Catalogue day-to-day inspiration - you know what we had before Pinterest? Paper.

Keep a running tally of all who have wronged you - then, stew in your own resentment. Then burn the journal. Wait, don't do that, it's too pretty. Meditate on forgiveness (or vengeance, which might make for better reading).

- Bring your journal to a séance (AHEM) and let otherworldly spirits take possession of your motor abilities. This is a bona fide method for finding out where Great-Grandpa hid the family fortune. Or getting Abraham Lincoln's autograph.

Make a yearbook - not just for high school anymore! Collect inscriptions from all your friends and co-workers. I recommend a multi-pack of neon gel pens to really amp up the nostalgia.

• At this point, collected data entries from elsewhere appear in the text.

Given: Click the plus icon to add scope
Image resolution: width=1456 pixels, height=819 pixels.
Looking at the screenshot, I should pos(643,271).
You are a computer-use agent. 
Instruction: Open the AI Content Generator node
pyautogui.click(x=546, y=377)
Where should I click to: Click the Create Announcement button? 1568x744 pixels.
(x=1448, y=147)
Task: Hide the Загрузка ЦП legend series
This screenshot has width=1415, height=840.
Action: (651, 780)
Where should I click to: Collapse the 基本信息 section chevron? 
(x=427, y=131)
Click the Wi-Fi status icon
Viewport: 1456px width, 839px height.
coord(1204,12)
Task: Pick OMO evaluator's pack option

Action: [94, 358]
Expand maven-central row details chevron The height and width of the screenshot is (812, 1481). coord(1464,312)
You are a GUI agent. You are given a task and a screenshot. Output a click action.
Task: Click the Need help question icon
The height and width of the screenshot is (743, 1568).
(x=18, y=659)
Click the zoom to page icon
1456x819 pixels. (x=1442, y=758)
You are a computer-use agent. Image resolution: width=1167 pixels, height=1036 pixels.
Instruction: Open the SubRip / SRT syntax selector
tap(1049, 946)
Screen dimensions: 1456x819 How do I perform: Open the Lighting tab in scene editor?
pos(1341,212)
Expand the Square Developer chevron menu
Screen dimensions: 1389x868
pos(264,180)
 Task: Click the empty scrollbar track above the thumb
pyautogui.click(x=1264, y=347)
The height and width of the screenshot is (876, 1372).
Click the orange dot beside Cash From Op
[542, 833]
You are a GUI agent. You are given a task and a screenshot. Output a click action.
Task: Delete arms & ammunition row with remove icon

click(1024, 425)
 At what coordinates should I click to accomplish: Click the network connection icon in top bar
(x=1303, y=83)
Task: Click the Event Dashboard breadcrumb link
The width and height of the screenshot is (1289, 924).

Live-tweet your journaling experience:
        "Day 1. Wow I can't wait to unleash my inner Samuel Pepys!"
        "Day 2. Have unleashed inner James Frey. @booksmithtweets I blame you for this"
        "Day 3. S'all good - unleashing inner Joan Didion. My words are brutal beauty. Owe it all to Booksmith."

Friday, December 31, 2010

Curious George Finds a Final Resting Place

Photograph by Lindsay Metivier,
ruined via Photoshop by the author of this post.


On the last day of the 49th calendar year of the Booksmith, I came in to the store bleary-eyed and fuzzy-headed from my home, where a four-year-old Curious George junkie in recovery had told me just before the door closed "i love you that's why i'm going to give you a big hug."

Scheduled to train a new bookseller on the Atari-era computer system that keeps our records and manages our point of sale, I spent the first hour of the workday struggling to recall the litany of possible sales transactions that, after twelve years of wrangling the reg (pronounced rej) now exist as pure muscle-memory. The hour was long, but fortunately my trainee was patient, as I ended up spending more time chastising my fingers, which were skittering at their typically manic pace across the keyboard, than imparting actual knowledge. "Slow down! Even I can't tell what you're doing."

Release and relief for my cramping brain came in the form of Ric, Cool Ric. Leaving the continuation of the training to the zen master, I stepped down from the reg and immediately into a classic bookselling moment.

"I need something that will make a paper boat, do you have something?"
"...are you looking for a kit? Or a book that includes instructions?"
"I suppose I should tell you what this is for. The boat will carry a family member's ashes out to sea."

Now, a book has not been written about every specific subject, but I'm usually adept at finding needles in haystacks. The next part of this story would usually involve extensive searching down byways and through the crafts section, the card & gift room, google. And when the objective is something so personal and important, any bookseller worth the title would put off all other duties in the pursuit of the prize.

But me? Coming from where I come from? And that boy, who declared his love and his intention to express it, not two hours earlier?
Inigo Montoya holds aloft his beloved murdered father's sword, invokes the spirits, and is guided to the secret knot in the great tree. The six-fingered man is found. Curious George cannot hide his secrets when guided by the spirit of his greatest fan.

In the one where he rides a bike, George provides a step by step diagram explaining how to make a paper boat out of a newspaper.

This is a great day, for all of us.

Except Philip, who didn't learn a thing from me.